Traiter la conformité comme une checklist de fin de projet, c’est s’exposer à des reprises massives — ou à des amendes. L’approche « par design » consiste à injecter les contrôles dès la conception, automatiquement.
Le problème de la conformité tardive
Quand le RGPD ou la PCI-DSS arrivent en revue finale, on découvre des choix d’architecture incompatibles : données non chiffrées au repos, journaux trop verbeux, absence de purge. Corriger à ce stade revient souvent à refaire.
Une matrice de contrôles par type d’application
Chaque réglementation se traduit en contrôles techniques concrets, qu’on peut associer au type d’application généré :
- RGPD : minimisation des données, consentement, droit à l’effacement, chiffrement.
- HIPAA : contrôle d’accès strict, journaux d’audit, chiffrement des données de santé.
- PCI-DSS : isolement des données de carte, pas de stockage du CVV, segmentation réseau.

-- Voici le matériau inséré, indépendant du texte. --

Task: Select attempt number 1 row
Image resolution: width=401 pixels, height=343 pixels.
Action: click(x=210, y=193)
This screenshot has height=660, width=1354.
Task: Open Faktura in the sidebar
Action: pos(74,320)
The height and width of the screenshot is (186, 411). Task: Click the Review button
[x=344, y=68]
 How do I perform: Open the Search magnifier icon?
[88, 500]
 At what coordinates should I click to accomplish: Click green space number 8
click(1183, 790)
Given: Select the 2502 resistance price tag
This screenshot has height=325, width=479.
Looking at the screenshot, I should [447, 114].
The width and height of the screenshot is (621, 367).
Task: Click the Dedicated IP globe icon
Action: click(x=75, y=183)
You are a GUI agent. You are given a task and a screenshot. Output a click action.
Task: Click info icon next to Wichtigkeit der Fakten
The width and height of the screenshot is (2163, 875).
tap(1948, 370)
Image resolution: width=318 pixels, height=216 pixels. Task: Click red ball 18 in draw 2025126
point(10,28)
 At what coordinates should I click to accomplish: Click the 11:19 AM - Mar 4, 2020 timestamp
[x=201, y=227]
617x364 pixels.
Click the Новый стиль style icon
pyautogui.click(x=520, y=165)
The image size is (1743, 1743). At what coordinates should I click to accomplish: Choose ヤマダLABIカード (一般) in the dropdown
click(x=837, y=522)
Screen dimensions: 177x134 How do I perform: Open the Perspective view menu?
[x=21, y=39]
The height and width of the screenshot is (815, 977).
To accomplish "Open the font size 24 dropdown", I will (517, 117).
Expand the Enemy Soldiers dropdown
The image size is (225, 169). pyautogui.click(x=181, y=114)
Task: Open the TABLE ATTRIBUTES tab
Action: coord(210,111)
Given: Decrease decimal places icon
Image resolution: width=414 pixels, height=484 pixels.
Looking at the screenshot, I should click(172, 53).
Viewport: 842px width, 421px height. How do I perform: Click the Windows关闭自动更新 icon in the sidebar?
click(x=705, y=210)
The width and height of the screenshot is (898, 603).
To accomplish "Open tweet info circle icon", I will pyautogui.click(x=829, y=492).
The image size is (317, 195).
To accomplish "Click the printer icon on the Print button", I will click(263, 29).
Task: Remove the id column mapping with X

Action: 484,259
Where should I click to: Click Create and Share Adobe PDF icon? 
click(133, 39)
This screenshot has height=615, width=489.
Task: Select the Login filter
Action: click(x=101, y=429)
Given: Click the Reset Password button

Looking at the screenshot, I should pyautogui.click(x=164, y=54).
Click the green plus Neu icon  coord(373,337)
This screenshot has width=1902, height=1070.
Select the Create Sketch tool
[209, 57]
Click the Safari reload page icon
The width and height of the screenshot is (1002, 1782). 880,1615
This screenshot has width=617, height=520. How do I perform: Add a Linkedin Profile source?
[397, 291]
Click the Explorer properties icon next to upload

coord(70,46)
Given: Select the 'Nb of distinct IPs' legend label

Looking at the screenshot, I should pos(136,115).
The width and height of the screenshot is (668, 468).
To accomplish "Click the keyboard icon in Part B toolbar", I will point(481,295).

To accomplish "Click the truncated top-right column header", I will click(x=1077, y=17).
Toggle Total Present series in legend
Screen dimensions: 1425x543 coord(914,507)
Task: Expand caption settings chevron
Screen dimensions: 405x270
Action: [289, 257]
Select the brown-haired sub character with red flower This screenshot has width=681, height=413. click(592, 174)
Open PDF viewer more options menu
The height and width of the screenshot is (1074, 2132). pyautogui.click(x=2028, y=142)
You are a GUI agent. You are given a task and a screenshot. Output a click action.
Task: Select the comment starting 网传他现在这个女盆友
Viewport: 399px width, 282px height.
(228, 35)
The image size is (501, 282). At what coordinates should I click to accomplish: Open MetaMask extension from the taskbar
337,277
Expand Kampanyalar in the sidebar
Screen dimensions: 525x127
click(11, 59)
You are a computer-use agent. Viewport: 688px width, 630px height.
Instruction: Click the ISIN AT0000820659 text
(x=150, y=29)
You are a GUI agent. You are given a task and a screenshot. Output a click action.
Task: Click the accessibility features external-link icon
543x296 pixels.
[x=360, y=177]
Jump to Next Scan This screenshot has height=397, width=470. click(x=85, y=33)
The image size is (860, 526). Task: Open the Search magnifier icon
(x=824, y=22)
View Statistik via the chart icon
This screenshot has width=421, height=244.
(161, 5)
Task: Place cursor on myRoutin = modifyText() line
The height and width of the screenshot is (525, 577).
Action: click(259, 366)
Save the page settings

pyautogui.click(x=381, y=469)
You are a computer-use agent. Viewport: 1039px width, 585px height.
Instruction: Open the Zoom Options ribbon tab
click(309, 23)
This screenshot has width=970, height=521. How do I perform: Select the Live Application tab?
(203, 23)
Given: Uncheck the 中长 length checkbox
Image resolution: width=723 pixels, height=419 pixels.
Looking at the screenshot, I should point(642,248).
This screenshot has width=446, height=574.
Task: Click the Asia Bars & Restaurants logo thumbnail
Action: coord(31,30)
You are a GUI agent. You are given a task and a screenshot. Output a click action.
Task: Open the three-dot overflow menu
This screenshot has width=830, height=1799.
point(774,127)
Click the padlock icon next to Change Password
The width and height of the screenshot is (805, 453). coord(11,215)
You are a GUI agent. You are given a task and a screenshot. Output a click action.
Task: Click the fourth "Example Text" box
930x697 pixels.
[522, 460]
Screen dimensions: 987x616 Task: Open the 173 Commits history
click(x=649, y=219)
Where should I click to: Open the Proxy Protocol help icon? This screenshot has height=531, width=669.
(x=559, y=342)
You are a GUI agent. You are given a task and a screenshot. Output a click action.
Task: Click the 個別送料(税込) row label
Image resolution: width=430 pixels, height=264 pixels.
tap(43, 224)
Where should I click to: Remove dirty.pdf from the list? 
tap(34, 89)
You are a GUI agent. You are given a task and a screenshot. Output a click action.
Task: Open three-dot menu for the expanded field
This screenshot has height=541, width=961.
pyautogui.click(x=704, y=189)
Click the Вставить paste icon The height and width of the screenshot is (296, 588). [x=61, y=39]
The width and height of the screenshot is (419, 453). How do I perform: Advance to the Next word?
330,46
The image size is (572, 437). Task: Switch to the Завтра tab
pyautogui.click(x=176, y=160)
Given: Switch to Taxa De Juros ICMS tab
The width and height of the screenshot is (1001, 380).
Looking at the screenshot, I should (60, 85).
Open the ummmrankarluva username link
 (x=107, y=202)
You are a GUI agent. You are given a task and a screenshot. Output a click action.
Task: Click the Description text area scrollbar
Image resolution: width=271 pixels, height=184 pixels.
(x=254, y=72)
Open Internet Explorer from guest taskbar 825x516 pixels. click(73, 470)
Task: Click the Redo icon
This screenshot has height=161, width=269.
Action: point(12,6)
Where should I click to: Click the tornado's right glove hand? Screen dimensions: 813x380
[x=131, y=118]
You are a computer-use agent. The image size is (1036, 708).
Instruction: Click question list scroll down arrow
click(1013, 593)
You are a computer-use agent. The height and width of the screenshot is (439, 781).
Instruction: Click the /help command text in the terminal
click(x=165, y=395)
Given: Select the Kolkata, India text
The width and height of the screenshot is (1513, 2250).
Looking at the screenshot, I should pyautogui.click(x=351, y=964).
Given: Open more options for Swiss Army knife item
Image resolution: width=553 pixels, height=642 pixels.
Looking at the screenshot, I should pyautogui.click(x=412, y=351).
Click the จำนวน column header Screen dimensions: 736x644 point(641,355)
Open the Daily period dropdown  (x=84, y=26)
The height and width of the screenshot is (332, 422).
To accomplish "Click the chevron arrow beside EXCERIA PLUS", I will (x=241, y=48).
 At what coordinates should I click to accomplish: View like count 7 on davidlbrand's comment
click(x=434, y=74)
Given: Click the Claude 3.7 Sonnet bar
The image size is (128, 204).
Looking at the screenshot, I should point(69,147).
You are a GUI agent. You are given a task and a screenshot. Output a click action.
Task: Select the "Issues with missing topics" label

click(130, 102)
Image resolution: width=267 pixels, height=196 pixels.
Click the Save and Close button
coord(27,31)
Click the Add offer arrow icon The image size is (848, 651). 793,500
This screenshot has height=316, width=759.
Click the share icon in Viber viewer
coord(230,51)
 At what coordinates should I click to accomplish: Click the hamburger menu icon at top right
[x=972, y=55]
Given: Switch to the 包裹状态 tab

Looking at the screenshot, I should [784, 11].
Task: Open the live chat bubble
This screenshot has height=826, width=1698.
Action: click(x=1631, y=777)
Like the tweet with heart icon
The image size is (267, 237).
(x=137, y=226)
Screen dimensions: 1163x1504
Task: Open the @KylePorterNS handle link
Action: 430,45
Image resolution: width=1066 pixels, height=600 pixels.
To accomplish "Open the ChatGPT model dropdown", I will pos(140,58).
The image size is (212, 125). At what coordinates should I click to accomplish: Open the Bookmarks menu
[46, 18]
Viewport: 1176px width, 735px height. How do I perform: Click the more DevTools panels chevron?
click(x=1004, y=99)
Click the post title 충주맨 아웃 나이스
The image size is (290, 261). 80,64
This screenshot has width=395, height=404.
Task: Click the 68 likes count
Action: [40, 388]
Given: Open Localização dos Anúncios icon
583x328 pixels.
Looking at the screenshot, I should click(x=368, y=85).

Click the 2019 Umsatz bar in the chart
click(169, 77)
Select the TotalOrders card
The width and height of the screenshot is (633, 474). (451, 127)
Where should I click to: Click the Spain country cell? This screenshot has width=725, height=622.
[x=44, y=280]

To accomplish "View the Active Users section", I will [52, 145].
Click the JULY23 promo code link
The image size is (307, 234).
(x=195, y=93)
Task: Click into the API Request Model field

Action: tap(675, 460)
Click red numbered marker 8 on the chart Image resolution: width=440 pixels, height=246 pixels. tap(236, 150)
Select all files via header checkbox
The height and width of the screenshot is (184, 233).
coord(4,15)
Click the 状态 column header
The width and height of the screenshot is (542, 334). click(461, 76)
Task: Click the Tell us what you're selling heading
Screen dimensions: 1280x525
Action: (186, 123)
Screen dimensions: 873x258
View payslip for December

Quand le pipeline sait qu’il construit une application de santé, il injecte d’emblée les contrôles HIPAA appropriés.
Conformité vérifiable, pas déclarative
L’avantage d’une génération contractuelle : chaque contrôle injecté est tracé. On ne dit pas « c’est conforme », on montre où et comment chaque exigence a été satisfaite — avec un audit trail à l’appui. C’est la différence entre une promesse et une preuve.